Engage your audience with triggers

September 10, 2024 by Ellen Finkelstein Leave a Comment

READ LATER - DOWNLOAD THIS POST AS PDF >> CLICK HERE <<

You can create interactive presentations either to engage a live audience as you present or to let people interact with slides on their own.

You can use triggers to create quizzes and games, or just create a more engaging way of interacting with your audience. Once you learn this technique, you’ll find many ways to use it.

Let’s say you’ve covered a topic and you want your trainees to talk more about it. You could create a slide that looks like this:

But you have a secret up your sleeve! When your first trainee explains the first topic, you click that “Define expectations” rounded rectangle (it can be any shape you want) and your version of the explanation appears. You can then compare the trainee’s answer with yours. Now, the slide looks like this…

You can continue by clicking each topic until the slide looks like this

Important: You can click the boxes in any order and the correct explanation will pop up.

So, how do you accomplish that magic? With triggers!

Here are the steps:

1. Create the slide with all of the objects on it.

2. Animate the objects that you want to appear when you click. I used a Fade Entrance animation but it could be anything. You can select all of them and animate them at one time. The order doesn’t make a difference. To do that, click the Animations tab, then Add Animation in the Advanced Animation group, and choose one of the Entrance animations from the gallery that drops down. You can go to the bottom and click More Entrance Effects, if you want. You can set the timing and options as you wish.

3. Open the Selection pane. On the Home tab, you go to the Editing group, Select, Selection Pane. If you have a shape selected, you can click the Shape Format tab, and click Selection Pane. You do this because you need to rename the objects so you can tell which is which.

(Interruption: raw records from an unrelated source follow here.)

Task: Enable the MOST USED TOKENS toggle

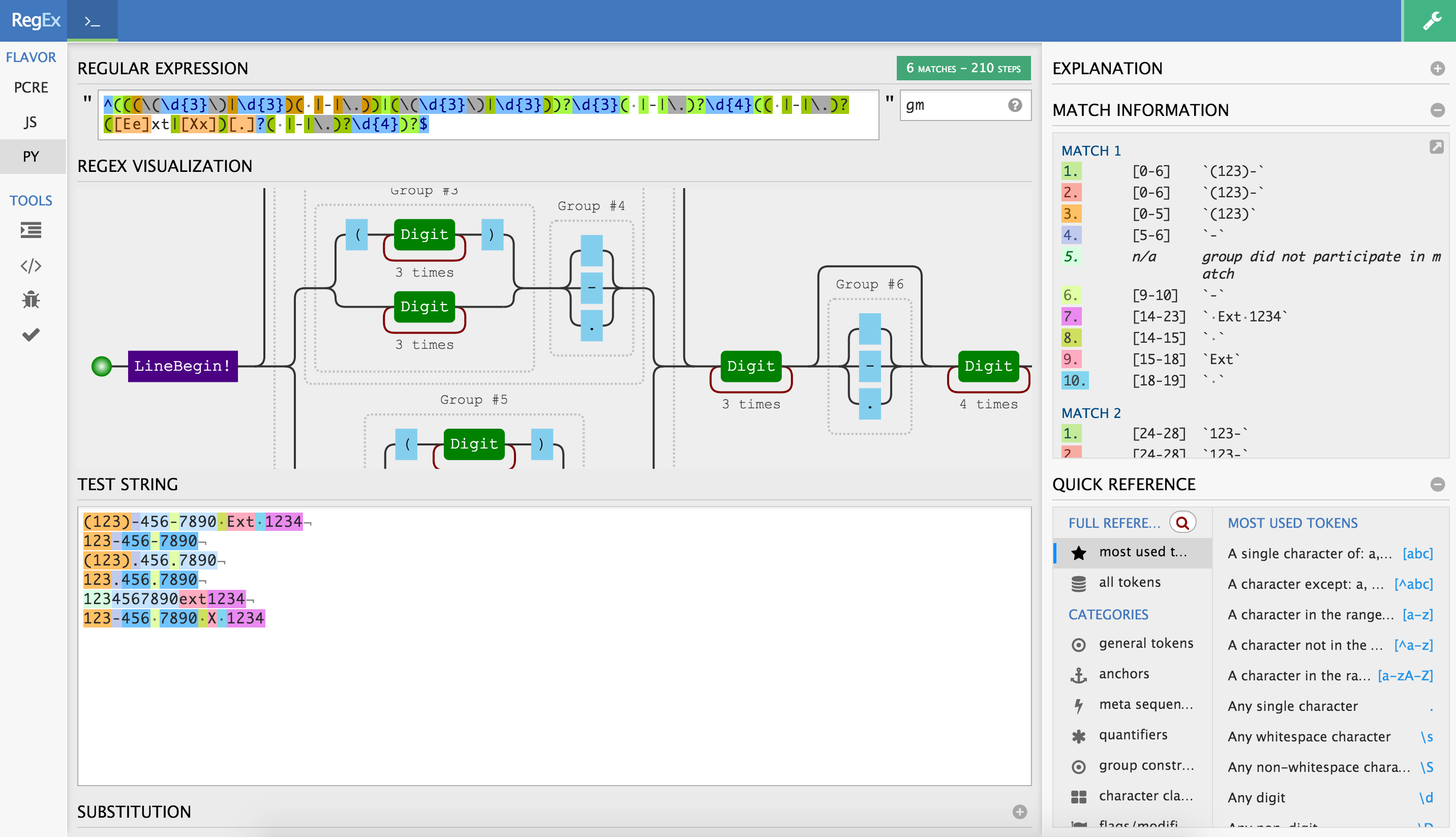Action: 1293,522
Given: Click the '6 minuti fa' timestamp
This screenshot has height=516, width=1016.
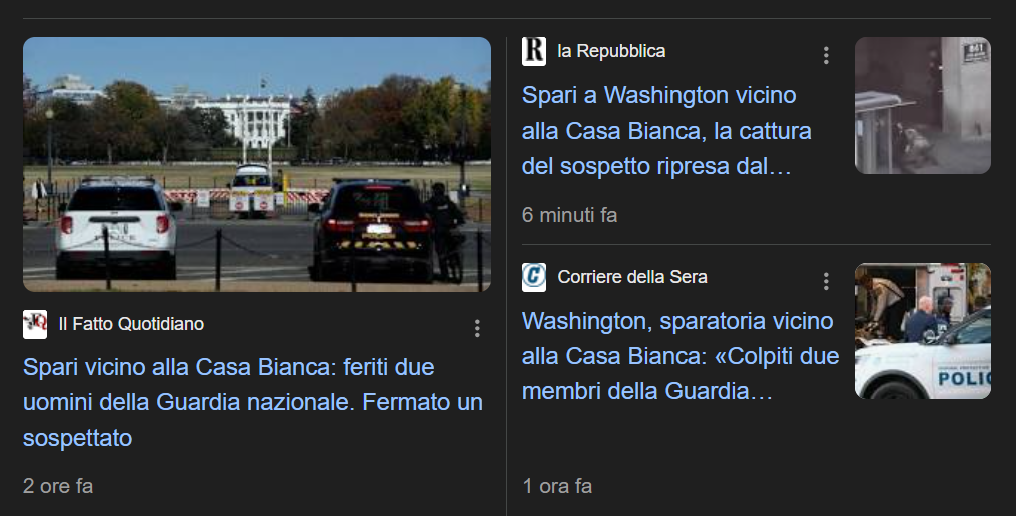Looking at the screenshot, I should [x=570, y=215].
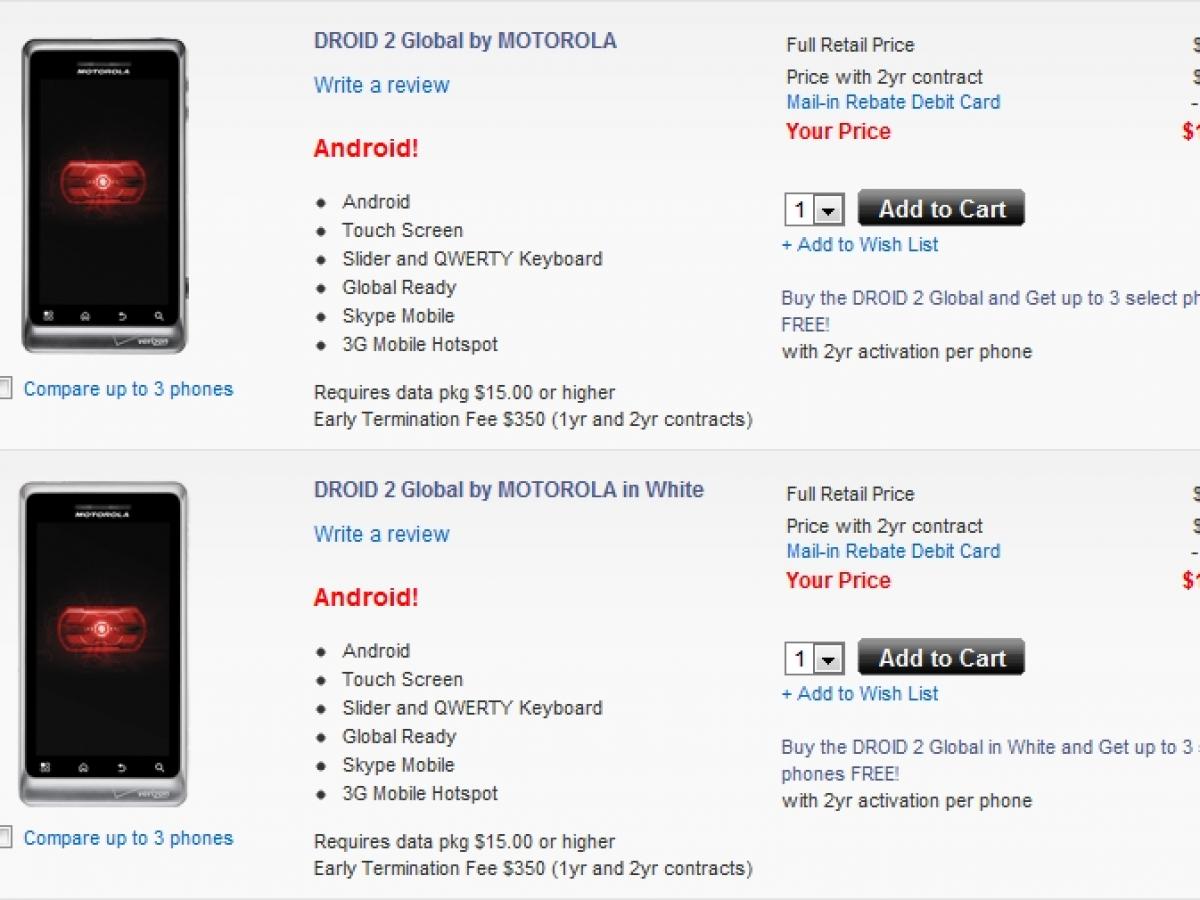Open the DROID 2 Global by MOTOROLA title link

coord(465,41)
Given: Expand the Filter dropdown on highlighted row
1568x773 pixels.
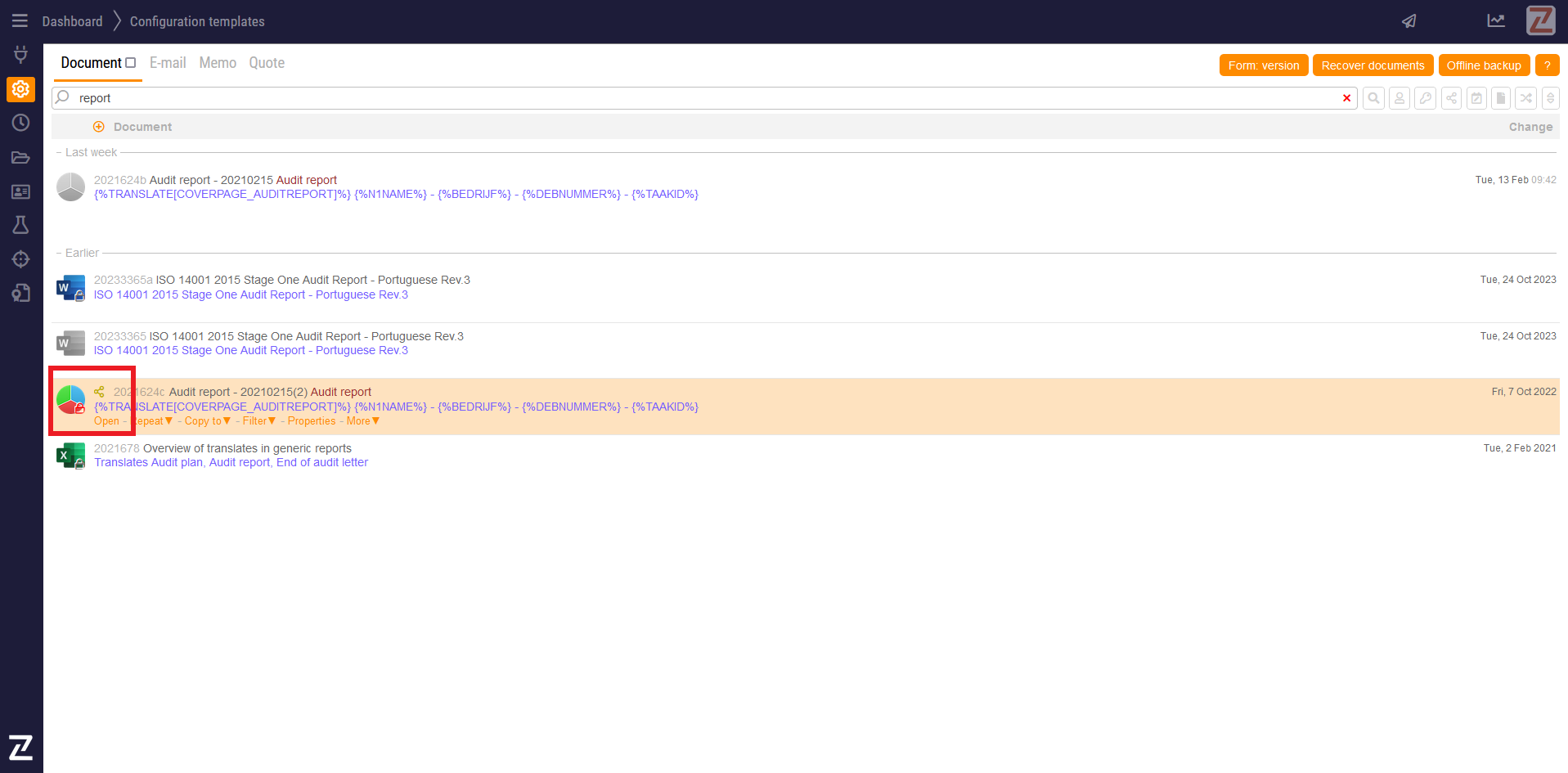Looking at the screenshot, I should (x=258, y=421).
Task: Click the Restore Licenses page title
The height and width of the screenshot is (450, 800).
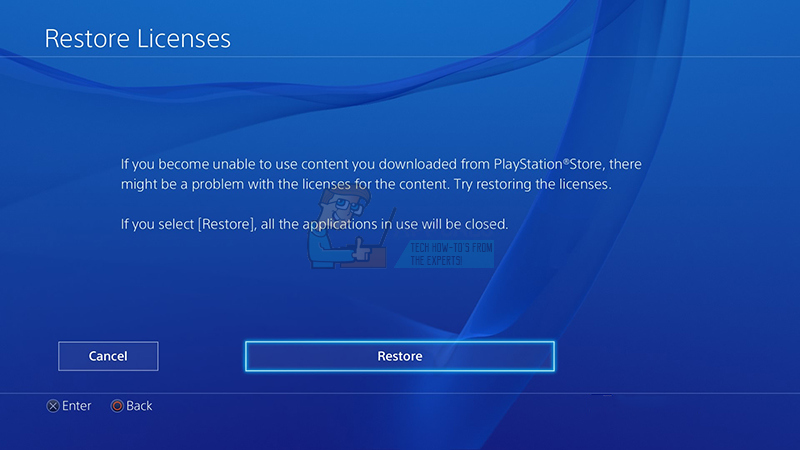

4. Select the first object you want to click. In my case that was the rounded rectangle that says “Define expectations.” In the Selection pane, all of the objects now look something like this, which isn’t very helpful.

5. You can use the Selection pane to rename your objects. This is very valuable for animation. Click the first object on the slide to select it and you’ll see it selected in the Selection pane. Click in the object’s name, delete the current text, and type in a new name. I just called it “Define expectations.”

6. Repeat that with the other objects you want to click. The Selection pane now looks like this>>> You can see that the 3 shapes that I want to click are now named according to the text they contain. (You don’t need to name the animated objects, although you can.)

7. Now, click the object you want to appear when you click the first shape, in this case, it’s the text that says, “Ensure everyone understands their roles, responsibilities, and the goals they need to achieve.”

8. With that shape selected, click the Animations tab and then click Trigger in the Advanced Animations group. (Trigger won’t be active unless you have already animated that object.) When you do that, a drop-down appears that says, “On Click of” and you see another drop-down with a list of your objects.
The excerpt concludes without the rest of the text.